━━━ Data to examine ━━━
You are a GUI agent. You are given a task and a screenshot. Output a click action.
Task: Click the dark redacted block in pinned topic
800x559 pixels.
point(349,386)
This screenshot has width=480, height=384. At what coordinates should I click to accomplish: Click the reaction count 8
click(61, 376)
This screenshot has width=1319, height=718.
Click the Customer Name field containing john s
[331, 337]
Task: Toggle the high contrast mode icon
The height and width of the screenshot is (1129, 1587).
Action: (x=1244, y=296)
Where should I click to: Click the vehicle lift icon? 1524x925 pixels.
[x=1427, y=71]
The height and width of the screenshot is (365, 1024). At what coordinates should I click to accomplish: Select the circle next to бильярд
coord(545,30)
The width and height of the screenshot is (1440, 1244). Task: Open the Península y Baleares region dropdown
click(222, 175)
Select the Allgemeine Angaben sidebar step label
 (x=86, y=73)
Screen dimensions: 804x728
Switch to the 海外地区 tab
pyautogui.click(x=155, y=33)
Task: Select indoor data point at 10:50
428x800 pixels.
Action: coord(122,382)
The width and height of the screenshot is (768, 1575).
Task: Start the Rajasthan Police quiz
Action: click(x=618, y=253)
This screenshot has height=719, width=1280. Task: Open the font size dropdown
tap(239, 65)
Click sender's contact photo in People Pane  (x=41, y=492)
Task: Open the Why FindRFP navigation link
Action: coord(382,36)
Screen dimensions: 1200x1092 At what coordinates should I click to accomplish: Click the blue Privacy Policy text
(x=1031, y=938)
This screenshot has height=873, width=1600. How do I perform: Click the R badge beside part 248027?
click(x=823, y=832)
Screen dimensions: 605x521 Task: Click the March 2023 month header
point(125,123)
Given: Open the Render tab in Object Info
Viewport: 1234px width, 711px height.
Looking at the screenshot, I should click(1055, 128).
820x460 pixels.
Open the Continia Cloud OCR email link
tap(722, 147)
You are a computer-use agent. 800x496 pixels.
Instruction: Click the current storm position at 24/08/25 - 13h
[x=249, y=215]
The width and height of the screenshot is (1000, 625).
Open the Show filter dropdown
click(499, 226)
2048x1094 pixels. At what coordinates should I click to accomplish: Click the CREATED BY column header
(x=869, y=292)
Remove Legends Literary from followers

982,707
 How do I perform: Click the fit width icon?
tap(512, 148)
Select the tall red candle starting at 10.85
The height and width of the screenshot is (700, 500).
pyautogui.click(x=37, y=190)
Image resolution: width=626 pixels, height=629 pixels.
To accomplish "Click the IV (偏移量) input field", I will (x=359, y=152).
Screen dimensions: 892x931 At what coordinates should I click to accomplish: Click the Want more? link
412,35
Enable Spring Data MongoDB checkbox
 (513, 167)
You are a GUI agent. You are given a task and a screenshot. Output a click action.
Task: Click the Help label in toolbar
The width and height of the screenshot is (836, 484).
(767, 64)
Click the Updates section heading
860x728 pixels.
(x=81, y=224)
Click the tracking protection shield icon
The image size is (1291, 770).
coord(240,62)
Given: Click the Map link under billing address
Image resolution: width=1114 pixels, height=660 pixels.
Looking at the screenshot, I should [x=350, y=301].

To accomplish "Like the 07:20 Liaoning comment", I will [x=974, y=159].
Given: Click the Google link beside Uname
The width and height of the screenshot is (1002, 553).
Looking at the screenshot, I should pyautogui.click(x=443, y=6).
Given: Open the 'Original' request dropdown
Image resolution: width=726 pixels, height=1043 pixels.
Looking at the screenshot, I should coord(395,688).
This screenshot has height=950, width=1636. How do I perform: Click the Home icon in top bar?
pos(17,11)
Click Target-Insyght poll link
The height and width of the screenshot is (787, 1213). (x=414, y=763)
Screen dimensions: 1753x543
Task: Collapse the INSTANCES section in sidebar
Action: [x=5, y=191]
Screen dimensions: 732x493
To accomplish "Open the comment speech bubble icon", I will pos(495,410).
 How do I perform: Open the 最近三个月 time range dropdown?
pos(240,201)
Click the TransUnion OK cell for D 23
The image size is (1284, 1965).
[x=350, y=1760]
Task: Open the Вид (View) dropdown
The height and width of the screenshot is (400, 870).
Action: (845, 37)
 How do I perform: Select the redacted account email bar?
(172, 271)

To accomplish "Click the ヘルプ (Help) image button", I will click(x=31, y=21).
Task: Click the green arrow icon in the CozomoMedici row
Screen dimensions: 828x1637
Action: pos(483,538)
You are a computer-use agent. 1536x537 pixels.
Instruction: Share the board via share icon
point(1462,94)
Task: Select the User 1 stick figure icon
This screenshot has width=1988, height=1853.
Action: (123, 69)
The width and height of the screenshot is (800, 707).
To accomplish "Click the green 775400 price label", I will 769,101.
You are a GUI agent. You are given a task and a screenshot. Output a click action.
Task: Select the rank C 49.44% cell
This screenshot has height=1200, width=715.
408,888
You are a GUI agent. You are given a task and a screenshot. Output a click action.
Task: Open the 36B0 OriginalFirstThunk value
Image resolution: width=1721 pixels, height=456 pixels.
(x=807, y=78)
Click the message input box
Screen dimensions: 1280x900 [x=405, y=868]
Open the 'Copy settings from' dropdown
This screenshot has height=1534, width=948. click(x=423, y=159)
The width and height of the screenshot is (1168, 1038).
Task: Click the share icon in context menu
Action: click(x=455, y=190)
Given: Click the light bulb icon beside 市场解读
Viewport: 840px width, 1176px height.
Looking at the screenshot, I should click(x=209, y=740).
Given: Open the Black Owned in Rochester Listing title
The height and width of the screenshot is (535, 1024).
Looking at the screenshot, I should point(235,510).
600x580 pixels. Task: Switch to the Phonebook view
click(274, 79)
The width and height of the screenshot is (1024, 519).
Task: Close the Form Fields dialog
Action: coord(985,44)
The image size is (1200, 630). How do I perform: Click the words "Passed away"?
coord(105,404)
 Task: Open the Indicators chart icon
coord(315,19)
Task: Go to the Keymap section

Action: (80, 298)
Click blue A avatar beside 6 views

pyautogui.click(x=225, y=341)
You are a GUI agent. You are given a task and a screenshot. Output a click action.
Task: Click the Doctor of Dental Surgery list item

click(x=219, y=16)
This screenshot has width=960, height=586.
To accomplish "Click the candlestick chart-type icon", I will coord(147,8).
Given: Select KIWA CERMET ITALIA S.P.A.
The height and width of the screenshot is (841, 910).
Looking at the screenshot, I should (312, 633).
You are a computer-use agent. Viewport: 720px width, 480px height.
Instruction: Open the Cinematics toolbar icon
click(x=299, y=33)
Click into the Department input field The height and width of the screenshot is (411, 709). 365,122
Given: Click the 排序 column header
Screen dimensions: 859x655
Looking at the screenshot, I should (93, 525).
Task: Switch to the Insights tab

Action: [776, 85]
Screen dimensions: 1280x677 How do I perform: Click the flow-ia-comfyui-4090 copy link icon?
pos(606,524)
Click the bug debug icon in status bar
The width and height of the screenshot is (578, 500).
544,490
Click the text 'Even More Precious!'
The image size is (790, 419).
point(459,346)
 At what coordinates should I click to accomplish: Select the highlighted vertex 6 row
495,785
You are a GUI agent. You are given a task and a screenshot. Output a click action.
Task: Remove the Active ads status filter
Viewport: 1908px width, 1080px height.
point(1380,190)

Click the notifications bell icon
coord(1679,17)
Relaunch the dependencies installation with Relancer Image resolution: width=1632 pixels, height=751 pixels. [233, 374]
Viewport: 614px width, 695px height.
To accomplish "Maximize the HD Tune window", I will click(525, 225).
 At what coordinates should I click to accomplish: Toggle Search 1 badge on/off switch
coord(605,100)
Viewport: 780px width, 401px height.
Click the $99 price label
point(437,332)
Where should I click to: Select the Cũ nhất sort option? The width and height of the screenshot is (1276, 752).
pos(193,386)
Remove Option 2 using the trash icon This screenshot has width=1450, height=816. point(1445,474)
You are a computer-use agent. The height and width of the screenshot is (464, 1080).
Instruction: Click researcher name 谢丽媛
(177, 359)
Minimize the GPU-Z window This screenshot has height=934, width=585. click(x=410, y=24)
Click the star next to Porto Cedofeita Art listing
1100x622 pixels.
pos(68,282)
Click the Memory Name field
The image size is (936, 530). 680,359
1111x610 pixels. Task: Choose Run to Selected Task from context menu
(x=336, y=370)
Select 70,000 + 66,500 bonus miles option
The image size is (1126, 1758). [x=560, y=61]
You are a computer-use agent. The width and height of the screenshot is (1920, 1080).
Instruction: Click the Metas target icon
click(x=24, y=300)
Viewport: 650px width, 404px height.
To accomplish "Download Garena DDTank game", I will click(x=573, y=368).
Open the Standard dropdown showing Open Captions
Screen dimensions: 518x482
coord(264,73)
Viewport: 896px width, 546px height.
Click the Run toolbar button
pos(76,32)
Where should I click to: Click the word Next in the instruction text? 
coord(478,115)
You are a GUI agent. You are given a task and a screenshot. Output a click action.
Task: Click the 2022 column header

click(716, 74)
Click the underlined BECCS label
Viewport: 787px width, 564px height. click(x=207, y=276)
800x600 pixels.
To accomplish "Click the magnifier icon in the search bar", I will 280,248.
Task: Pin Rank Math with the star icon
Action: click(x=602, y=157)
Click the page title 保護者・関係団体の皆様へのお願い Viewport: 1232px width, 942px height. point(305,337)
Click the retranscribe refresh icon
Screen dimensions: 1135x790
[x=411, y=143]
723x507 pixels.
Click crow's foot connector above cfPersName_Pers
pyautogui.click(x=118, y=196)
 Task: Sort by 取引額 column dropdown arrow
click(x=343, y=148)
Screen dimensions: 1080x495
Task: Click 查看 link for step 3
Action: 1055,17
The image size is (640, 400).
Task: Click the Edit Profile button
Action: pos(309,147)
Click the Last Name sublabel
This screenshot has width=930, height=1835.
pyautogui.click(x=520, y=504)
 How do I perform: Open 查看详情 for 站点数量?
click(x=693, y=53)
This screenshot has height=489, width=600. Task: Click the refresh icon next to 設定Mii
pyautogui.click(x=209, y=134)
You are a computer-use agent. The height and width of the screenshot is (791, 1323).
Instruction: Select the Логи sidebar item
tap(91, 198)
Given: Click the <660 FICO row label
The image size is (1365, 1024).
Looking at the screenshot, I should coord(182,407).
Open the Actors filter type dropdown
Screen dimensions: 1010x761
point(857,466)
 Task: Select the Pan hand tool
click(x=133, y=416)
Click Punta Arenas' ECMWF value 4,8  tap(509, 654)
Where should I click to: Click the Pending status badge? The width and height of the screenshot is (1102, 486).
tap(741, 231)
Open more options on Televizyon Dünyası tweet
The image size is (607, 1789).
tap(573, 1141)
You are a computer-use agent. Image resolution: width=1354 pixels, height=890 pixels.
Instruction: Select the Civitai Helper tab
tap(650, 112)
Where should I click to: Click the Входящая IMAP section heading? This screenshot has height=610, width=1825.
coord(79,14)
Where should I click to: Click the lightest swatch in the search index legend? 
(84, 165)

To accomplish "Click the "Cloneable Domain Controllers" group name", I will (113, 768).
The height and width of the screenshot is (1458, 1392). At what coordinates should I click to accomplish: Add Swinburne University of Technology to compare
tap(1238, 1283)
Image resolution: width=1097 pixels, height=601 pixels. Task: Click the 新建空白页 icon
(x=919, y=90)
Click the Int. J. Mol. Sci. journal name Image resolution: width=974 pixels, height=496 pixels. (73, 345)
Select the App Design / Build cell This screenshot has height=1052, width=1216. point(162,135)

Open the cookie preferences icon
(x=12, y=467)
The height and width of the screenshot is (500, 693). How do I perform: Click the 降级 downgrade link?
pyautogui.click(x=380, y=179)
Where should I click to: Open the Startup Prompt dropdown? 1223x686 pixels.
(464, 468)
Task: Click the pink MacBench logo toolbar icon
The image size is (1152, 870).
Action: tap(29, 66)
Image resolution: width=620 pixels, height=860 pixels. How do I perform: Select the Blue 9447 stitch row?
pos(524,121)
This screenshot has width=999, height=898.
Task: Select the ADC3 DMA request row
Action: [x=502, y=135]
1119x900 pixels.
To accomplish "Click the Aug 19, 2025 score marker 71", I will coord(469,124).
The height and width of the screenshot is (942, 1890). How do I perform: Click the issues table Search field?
━━━
Exercise prompt: Among the records above, find each line holding "computer" and list it.

Result below:
You are a computer-use agent. 800x496 pixels.
You are a computer-use agent. 1536x537 pixels.
You are a computer-use agent. Viewport: 720px width, 480px height.
You are a computer-use agent. The height and width of the screenshot is (464, 1080).
You are a computer-use agent. The width and height of the screenshot is (1920, 1080).
You are a computer-use agent. The height and width of the screenshot is (791, 1323).
You are a computer-use agent. Image resolution: width=1354 pixels, height=890 pixels.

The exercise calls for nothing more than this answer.